L’arrêt de la Chambre sociale de la Cour de Cassation en date du 4 mars 2020, risque, s’il fait jurisprudence, de bouleverser le modèle économique d’Uber.

En effet, le business model d’Uber consiste à faire appel à des chauffeurs indépendants qui utilisent leurs propres véhicules. La société compte environ 30 000 chauffeurs VTC.

De ce fait, Uber ne supporte aucun investissement pour l’achat du matériel nécessaire à l’exécution de la prestation. De plus, du fait du statut d’auto entrepreneur de ses chauffeurs, la société échappe ainsi aux payements de charges salariales et patronales pour l’ensemble de ses 30 000 chauffeurs.

Le seul rôle d’Uber, est de mettre en relation le client et le chauffeur via son application tout en maîtrisant l’encaissement ainsi que les conditions d’exécution de la course.

Pour comprendre la position de la Cour de cassation, il est nécessaire de répondre aux questions ci-dessous.

Quelle est la caractéristique principale d’un contrat de travail ?

Seul le juge a le pouvoir de requalifier une relation comme impliquant l’existence d’un contrat de travail peu importe la qualification retenue par les parties.
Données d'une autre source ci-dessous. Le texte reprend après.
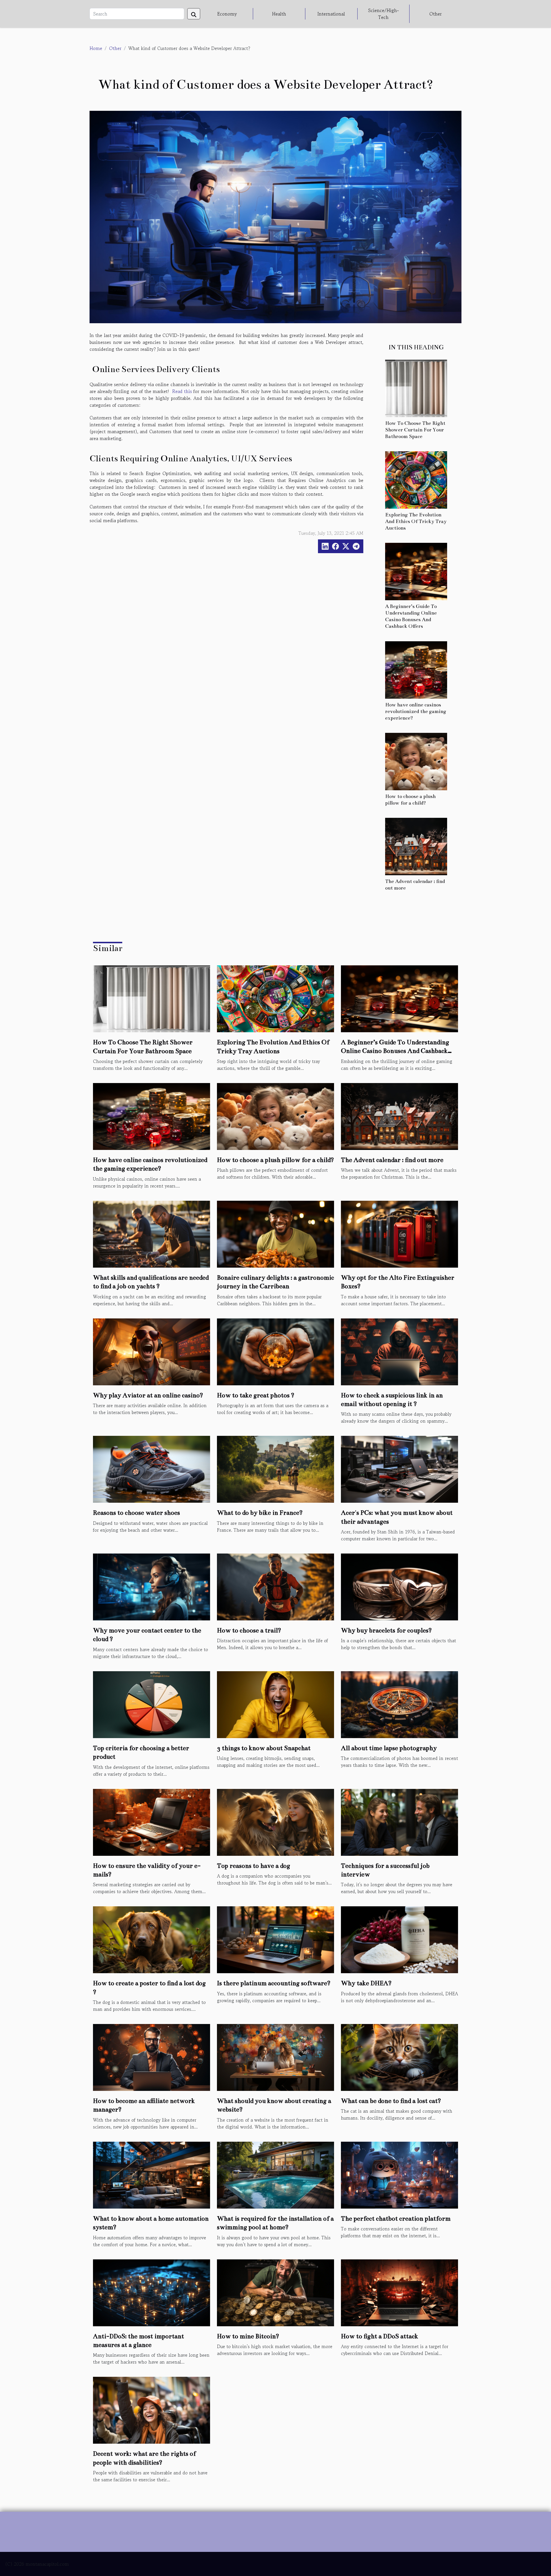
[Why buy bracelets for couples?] (399, 1586)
Le juge prend en considération les conditions dans lesquelles s’exécutent la prestation.

Une relation d’affaire peut être considérée comme une relation de travail lorsqu’il existe un lien de subordination entre le bénéficiaire et le prestataire.  Par ailleurs, le lien de subordination est caractérisé par l’exécution d’un travail sous l’autorité d’un employeur qui a le pouvoir de donner des ordres et des directives, d’en contrôler l’exécution et de sanctionner les manquements de son subordonné.
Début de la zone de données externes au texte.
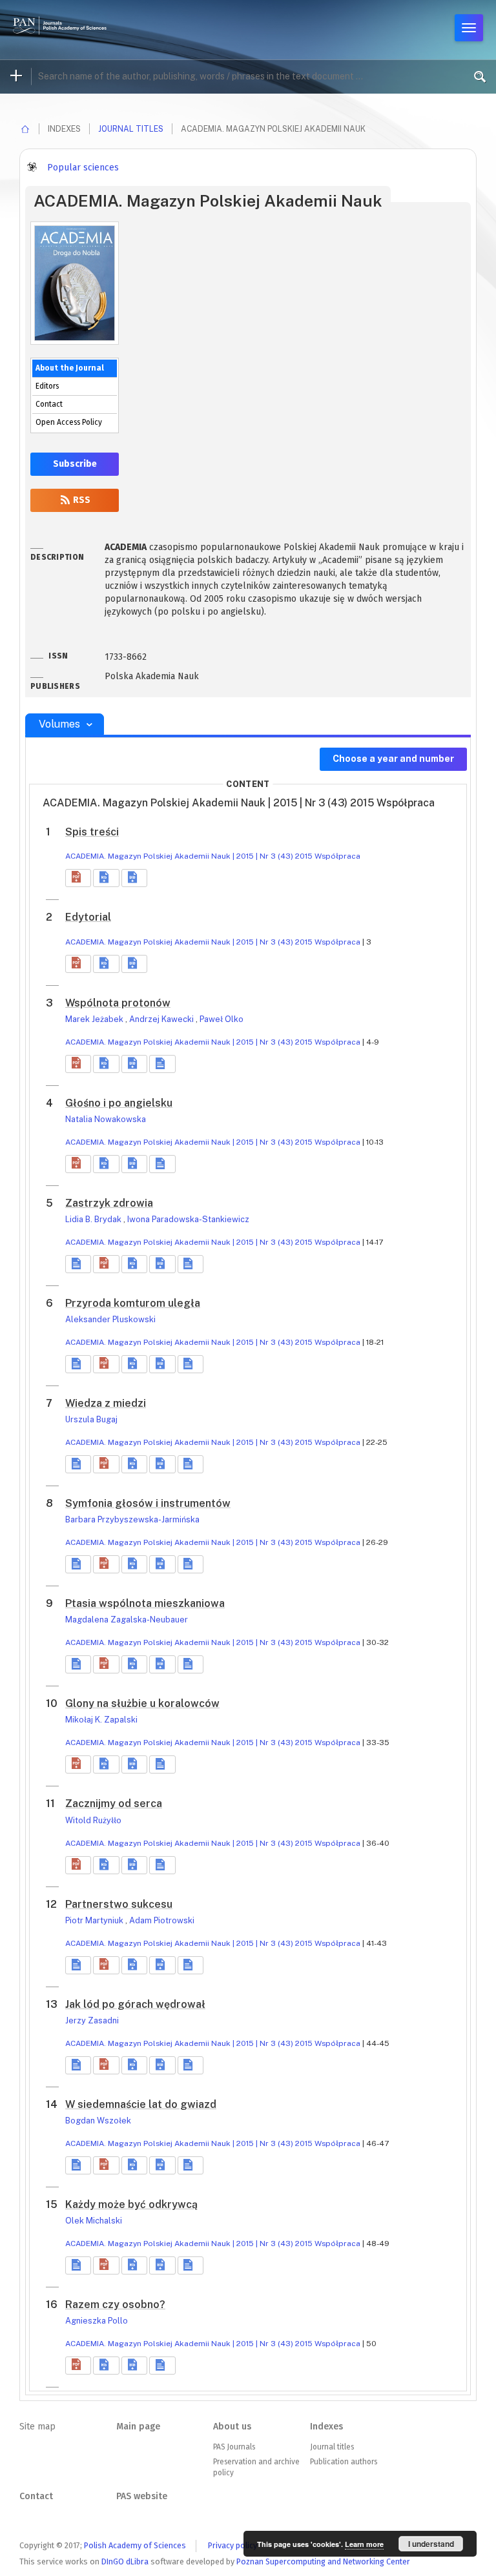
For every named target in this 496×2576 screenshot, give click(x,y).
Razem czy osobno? (115, 2304)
Pour quelle raison le chauffeur n’est pas considéré comme un indépendant ?

La plateforme de réservation a été entièrement créée par Uber. Et le service de prestation est exclusivement organisé par ce dernier. De telle sorte, que le chauffeur VTC n’a aucune clientèle propre.

Uber donne-t- il des ordres et des directives à ses chauffeurs ?

La réponse est positive. En effet, c’est Uber qui impose l’itinéraire à suivre au chauffeur. Il n’est pas libre de choisir l’itinéraire de son choix. Par ailleurs, s’il suit un itinéraire considéré comme inefficace par la société, des corrections tarifaires sont opérées par cette dernière. C’est également la société qui fixe les tarifs que le chauffeur doit respecter. D’ailleurs, les encaissements se font exclusivement sur la plateforme. Enfin, la destination finale de la course n’est parfois pas connue à l’avance par le chauffeur.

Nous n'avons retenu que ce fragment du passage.